▶ **Aim of the exercise**: Copy each of the following lines word for word.

▶ **Given records**:
_ _ _ _ _ _ _

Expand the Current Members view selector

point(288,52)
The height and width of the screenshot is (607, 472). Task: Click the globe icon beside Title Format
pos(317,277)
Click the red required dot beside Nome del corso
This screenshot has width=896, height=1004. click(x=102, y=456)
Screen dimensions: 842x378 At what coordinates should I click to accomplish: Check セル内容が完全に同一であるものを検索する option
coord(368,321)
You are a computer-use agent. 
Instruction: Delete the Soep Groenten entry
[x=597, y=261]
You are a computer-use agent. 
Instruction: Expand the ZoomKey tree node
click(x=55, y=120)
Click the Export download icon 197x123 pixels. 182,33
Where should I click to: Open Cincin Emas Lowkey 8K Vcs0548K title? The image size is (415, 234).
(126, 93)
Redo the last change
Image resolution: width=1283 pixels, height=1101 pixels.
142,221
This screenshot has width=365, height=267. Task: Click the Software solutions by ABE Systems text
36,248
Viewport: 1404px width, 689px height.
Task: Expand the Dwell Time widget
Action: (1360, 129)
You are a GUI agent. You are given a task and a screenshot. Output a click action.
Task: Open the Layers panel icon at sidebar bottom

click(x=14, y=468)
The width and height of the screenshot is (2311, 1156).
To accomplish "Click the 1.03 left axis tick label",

_ _ _ _ _ _ _

▶ **Task response**:
Expand the Current Members view selector

point(288,52)
The height and width of the screenshot is (607, 472). Task: Click the globe icon beside Title Format
pos(317,277)
Click the red required dot beside Nome del corso
This screenshot has width=896, height=1004. click(x=102, y=456)
Screen dimensions: 842x378 At what coordinates should I click to accomplish: Check セル内容が完全に同一であるものを検索する option
coord(368,321)
You are a computer-use agent. 
Instruction: Delete the Soep Groenten entry
[x=597, y=261]
You are a computer-use agent. 
Instruction: Expand the ZoomKey tree node
click(x=55, y=120)
Click the Export download icon 197x123 pixels. 182,33
Where should I click to: Open Cincin Emas Lowkey 8K Vcs0548K title? The image size is (415, 234).
(126, 93)
Redo the last change
Image resolution: width=1283 pixels, height=1101 pixels.
142,221
This screenshot has width=365, height=267. Task: Click the Software solutions by ABE Systems text
36,248
Viewport: 1404px width, 689px height.
Task: Expand the Dwell Time widget
Action: (1360, 129)
You are a GUI agent. You are given a task and a screenshot. Output a click action.
Task: Open the Layers panel icon at sidebar bottom

click(x=14, y=468)
The width and height of the screenshot is (2311, 1156).
To accomplish "Click the 1.03 left axis tick label",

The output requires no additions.